Task to complete
Only the lines from the start of the entries through the line with "Given: Click the WEIGHT column header" are wanted; please output them exactly.

Dataset entries:
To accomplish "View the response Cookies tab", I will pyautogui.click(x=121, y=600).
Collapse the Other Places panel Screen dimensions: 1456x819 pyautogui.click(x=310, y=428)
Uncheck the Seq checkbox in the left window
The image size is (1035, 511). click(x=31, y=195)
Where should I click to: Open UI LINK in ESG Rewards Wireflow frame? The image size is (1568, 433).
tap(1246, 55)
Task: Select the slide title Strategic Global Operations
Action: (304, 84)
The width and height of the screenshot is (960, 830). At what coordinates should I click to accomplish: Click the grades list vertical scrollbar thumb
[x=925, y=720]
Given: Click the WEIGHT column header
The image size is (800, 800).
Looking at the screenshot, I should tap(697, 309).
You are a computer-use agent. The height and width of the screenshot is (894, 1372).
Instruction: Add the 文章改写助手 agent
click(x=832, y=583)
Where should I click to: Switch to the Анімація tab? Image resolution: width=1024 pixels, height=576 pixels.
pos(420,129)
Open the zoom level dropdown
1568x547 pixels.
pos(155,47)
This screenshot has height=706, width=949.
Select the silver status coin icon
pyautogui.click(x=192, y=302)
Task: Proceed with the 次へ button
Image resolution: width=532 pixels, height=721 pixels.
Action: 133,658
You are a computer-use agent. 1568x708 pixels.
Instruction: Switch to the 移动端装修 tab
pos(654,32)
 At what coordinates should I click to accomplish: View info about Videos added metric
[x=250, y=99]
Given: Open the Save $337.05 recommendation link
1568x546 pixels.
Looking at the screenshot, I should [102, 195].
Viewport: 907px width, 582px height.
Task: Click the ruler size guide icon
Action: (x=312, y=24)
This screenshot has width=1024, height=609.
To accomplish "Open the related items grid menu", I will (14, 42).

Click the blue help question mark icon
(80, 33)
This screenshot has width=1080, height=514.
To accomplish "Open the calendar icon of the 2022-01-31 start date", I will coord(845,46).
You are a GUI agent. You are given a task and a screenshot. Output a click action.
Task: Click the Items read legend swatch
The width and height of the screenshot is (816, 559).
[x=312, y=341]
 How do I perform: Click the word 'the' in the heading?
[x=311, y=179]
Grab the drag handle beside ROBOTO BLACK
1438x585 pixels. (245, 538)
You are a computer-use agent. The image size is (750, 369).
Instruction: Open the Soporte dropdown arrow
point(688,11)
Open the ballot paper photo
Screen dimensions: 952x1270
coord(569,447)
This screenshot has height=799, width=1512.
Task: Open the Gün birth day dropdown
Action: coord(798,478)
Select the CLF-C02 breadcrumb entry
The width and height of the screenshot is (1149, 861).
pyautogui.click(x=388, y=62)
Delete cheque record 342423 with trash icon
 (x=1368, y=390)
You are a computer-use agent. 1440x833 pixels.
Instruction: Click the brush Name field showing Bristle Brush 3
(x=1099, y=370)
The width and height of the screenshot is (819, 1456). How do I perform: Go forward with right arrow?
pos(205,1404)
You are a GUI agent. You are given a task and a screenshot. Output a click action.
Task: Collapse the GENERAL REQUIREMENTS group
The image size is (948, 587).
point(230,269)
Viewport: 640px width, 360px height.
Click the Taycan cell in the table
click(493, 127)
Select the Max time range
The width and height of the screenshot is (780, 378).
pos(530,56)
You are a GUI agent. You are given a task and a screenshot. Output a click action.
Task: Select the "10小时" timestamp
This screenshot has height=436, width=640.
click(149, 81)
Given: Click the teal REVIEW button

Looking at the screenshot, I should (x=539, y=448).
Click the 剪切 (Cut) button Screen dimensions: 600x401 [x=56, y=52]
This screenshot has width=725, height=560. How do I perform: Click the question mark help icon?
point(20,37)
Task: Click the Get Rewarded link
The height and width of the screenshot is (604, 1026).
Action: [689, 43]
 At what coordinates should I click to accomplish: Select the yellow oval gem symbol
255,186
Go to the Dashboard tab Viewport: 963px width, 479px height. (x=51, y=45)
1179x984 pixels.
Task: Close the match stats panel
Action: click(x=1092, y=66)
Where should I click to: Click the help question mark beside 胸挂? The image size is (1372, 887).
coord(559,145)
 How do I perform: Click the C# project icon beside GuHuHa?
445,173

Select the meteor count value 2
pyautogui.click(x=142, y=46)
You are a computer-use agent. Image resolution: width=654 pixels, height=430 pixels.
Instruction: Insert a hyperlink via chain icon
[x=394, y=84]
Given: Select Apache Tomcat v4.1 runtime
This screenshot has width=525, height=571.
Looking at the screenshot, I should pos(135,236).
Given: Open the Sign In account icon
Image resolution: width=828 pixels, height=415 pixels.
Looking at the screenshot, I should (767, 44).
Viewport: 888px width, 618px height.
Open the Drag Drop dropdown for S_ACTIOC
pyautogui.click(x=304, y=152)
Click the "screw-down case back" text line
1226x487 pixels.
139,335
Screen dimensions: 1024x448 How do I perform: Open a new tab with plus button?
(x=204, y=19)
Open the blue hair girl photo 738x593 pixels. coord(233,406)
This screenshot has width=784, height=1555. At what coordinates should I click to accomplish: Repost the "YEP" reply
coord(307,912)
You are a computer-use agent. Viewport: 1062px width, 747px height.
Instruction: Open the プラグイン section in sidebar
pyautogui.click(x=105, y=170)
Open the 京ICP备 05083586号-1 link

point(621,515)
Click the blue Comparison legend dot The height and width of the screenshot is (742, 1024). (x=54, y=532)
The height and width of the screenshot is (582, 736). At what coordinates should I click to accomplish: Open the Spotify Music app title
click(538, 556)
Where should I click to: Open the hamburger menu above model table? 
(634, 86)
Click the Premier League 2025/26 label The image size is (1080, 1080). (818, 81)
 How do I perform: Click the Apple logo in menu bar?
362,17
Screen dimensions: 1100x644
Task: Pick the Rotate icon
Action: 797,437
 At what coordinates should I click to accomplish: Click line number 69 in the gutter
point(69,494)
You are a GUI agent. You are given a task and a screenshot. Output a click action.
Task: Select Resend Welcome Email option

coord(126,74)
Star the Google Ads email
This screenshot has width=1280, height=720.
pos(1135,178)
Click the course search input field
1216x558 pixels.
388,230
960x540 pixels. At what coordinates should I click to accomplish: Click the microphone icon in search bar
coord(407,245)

Result below
To accomplish "View the response Cookies tab", I will pyautogui.click(x=121, y=600).
Collapse the Other Places panel Screen dimensions: 1456x819 pyautogui.click(x=310, y=428)
Uncheck the Seq checkbox in the left window
The image size is (1035, 511). click(x=31, y=195)
Where should I click to: Open UI LINK in ESG Rewards Wireflow frame? The image size is (1568, 433).
tap(1246, 55)
Task: Select the slide title Strategic Global Operations
Action: (304, 84)
The width and height of the screenshot is (960, 830). At what coordinates should I click to accomplish: Click the grades list vertical scrollbar thumb
[x=925, y=720]
Given: Click the WEIGHT column header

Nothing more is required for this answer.